Wenn sich eine Auszeit vom Alltag gut arrangieren lässt und du dich mental stark genug fühlst. Das entscheiden­de Kriterium ist, dass du rundum gesund und fit bist. Nimmst du regel­mäßig Medikamente, konsultiere vorm Fasten unbedingt deinen Arzt!

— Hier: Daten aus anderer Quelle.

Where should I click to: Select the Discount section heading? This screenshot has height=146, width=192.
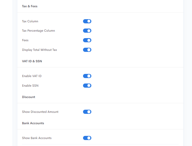[29, 97]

Wie baut sich die Kur auf?

Das präventive Fasten dauert zwischen acht und 14 Tagen: Auf einen Entlas­tungstag folgen fünf strenge Fasten­tage, an denen du auf jegliche feste Nahrung verzichtest und nur Flüssiges zu dir nimmst – Wasser, Tee, Suppe und Säfte; anschließend wird das Fasten mit zwei Aufbautagen gebrochen.

Was geschieht im Körper?

Einmal im Jahr zu fasten hilft zu ent­giften, das Gleichgewicht von Körper und Seele wiederherzustellen. Der Mehrwert des Nicht-Essens liegt darin, Beschwerden vorzubeugen. Darüber hinaus unterstützt es die Umstellung zu einer vitaleren Lebensweise. Gute Heilerfolge zeigten sich bei Stoffwech­sel­, Herz­-Kreislauf­, Atemwegs­ und Hauterkrankungen sowie Burn­out.

Wie profitiert der Geist?

Du wirst selbstbewusster, vertraust wieder in die Stärken deines Körpers und schaffst es, dich leichter an neue Situationen anzupassen. Im Beruf bewältigst du geistige Herausforde­rungen besser, im Privatleben wird Versöhnung möglich. Durch Fasten wirst du zum Akteur deines Lebens.